[TASK INSTRUCTIONS] Reproduce the entire listing below word for word, without changing anything.

[RECORDS FOR THE EXERCISE]

+-------+

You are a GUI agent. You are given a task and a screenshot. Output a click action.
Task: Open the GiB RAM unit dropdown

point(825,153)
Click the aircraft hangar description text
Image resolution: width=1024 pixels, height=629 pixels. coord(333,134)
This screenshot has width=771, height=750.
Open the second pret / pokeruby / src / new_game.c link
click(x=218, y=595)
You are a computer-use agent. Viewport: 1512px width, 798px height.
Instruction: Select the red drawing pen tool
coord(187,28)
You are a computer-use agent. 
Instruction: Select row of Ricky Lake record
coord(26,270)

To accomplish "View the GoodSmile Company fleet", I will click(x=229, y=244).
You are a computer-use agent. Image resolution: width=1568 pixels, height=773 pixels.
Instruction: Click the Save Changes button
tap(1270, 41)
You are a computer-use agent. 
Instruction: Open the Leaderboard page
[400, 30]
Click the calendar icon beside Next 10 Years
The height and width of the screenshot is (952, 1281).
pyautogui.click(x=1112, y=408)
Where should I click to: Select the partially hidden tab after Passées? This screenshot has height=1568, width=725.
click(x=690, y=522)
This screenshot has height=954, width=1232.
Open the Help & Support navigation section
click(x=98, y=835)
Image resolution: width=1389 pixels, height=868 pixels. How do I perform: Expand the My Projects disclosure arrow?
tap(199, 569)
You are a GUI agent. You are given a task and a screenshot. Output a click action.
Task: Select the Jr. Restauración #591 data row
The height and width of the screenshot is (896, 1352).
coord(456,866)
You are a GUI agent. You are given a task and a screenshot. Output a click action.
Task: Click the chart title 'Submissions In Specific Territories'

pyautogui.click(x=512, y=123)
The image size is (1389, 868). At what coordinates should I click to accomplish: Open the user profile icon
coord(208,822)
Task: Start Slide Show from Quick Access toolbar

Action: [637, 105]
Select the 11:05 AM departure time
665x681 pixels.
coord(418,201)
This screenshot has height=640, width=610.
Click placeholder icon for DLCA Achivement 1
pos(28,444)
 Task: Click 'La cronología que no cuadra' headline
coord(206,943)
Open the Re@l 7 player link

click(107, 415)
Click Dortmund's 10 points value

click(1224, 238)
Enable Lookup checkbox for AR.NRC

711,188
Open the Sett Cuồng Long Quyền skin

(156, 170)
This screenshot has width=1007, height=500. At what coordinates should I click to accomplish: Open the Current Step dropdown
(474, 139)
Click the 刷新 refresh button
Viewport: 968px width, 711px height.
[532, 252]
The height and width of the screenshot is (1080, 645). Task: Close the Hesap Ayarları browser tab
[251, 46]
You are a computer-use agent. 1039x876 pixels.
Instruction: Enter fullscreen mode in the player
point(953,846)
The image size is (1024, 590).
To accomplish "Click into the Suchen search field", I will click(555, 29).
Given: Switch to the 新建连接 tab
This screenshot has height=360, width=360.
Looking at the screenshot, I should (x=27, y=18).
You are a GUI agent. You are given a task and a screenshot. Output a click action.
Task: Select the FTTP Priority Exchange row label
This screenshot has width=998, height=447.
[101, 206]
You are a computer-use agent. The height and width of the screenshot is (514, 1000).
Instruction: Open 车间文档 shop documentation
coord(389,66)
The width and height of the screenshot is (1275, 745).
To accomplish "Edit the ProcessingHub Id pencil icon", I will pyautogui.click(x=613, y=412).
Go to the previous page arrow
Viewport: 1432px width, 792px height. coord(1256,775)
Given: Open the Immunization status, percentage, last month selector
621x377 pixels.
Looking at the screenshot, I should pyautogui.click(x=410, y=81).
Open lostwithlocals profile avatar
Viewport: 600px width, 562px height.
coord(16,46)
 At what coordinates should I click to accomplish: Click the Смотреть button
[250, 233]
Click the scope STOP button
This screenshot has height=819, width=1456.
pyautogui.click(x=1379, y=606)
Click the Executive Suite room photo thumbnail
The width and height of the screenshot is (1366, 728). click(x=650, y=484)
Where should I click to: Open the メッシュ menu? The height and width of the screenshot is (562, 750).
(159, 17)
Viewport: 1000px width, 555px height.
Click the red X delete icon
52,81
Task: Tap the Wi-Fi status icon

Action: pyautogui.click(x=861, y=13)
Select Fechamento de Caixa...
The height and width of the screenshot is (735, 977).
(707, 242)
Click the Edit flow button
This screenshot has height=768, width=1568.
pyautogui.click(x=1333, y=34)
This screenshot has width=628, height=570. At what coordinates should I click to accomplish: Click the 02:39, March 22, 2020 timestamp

+-------+

[FULL RESPONSE]
You are a GUI agent. You are given a task and a screenshot. Output a click action.
Task: Open the GiB RAM unit dropdown

point(825,153)
Click the aircraft hangar description text
Image resolution: width=1024 pixels, height=629 pixels. coord(333,134)
This screenshot has width=771, height=750.
Open the second pret / pokeruby / src / new_game.c link
click(x=218, y=595)
You are a computer-use agent. Viewport: 1512px width, 798px height.
Instruction: Select the red drawing pen tool
coord(187,28)
You are a computer-use agent. 
Instruction: Select row of Ricky Lake record
coord(26,270)

To accomplish "View the GoodSmile Company fleet", I will click(x=229, y=244).
You are a computer-use agent. Image resolution: width=1568 pixels, height=773 pixels.
Instruction: Click the Save Changes button
tap(1270, 41)
You are a computer-use agent. 
Instruction: Open the Leaderboard page
[400, 30]
Click the calendar icon beside Next 10 Years
The height and width of the screenshot is (952, 1281).
pyautogui.click(x=1112, y=408)
Where should I click to: Select the partially hidden tab after Passées? This screenshot has height=1568, width=725.
click(x=690, y=522)
This screenshot has height=954, width=1232.
Open the Help & Support navigation section
click(x=98, y=835)
Image resolution: width=1389 pixels, height=868 pixels. How do I perform: Expand the My Projects disclosure arrow?
tap(199, 569)
You are a GUI agent. You are given a task and a screenshot. Output a click action.
Task: Select the Jr. Restauración #591 data row
The height and width of the screenshot is (896, 1352).
coord(456,866)
You are a GUI agent. You are given a task and a screenshot. Output a click action.
Task: Click the chart title 'Submissions In Specific Territories'

pyautogui.click(x=512, y=123)
The image size is (1389, 868). At what coordinates should I click to accomplish: Open the user profile icon
coord(208,822)
Task: Start Slide Show from Quick Access toolbar

Action: [637, 105]
Select the 11:05 AM departure time
665x681 pixels.
coord(418,201)
This screenshot has height=640, width=610.
Click placeholder icon for DLCA Achivement 1
pos(28,444)
 Task: Click 'La cronología que no cuadra' headline
coord(206,943)
Open the Re@l 7 player link

click(107, 415)
Click Dortmund's 10 points value

click(1224, 238)
Enable Lookup checkbox for AR.NRC

711,188
Open the Sett Cuồng Long Quyền skin

(156, 170)
This screenshot has width=1007, height=500. At what coordinates should I click to accomplish: Open the Current Step dropdown
(474, 139)
Click the 刷新 refresh button
Viewport: 968px width, 711px height.
[532, 252]
The height and width of the screenshot is (1080, 645). Task: Close the Hesap Ayarları browser tab
[251, 46]
You are a computer-use agent. 1039x876 pixels.
Instruction: Enter fullscreen mode in the player
point(953,846)
The image size is (1024, 590).
To accomplish "Click into the Suchen search field", I will click(555, 29).
Given: Switch to the 新建连接 tab
This screenshot has height=360, width=360.
Looking at the screenshot, I should (x=27, y=18).
You are a GUI agent. You are given a task and a screenshot. Output a click action.
Task: Select the FTTP Priority Exchange row label
This screenshot has width=998, height=447.
[101, 206]
You are a computer-use agent. The height and width of the screenshot is (514, 1000).
Instruction: Open 车间文档 shop documentation
coord(389,66)
The width and height of the screenshot is (1275, 745).
To accomplish "Edit the ProcessingHub Id pencil icon", I will pyautogui.click(x=613, y=412).
Go to the previous page arrow
Viewport: 1432px width, 792px height. coord(1256,775)
Given: Open the Immunization status, percentage, last month selector
621x377 pixels.
Looking at the screenshot, I should pyautogui.click(x=410, y=81).
Open lostwithlocals profile avatar
Viewport: 600px width, 562px height.
coord(16,46)
 At what coordinates should I click to accomplish: Click the Смотреть button
[250, 233]
Click the scope STOP button
This screenshot has height=819, width=1456.
pyautogui.click(x=1379, y=606)
Click the Executive Suite room photo thumbnail
The width and height of the screenshot is (1366, 728). click(x=650, y=484)
Where should I click to: Open the メッシュ menu? The height and width of the screenshot is (562, 750).
(159, 17)
Viewport: 1000px width, 555px height.
Click the red X delete icon
52,81
Task: Tap the Wi-Fi status icon

Action: pyautogui.click(x=861, y=13)
Select Fechamento de Caixa...
The height and width of the screenshot is (735, 977).
(707, 242)
Click the Edit flow button
This screenshot has height=768, width=1568.
pyautogui.click(x=1333, y=34)
This screenshot has width=628, height=570. At what coordinates should I click to accomplish: Click the 02:39, March 22, 2020 timestamp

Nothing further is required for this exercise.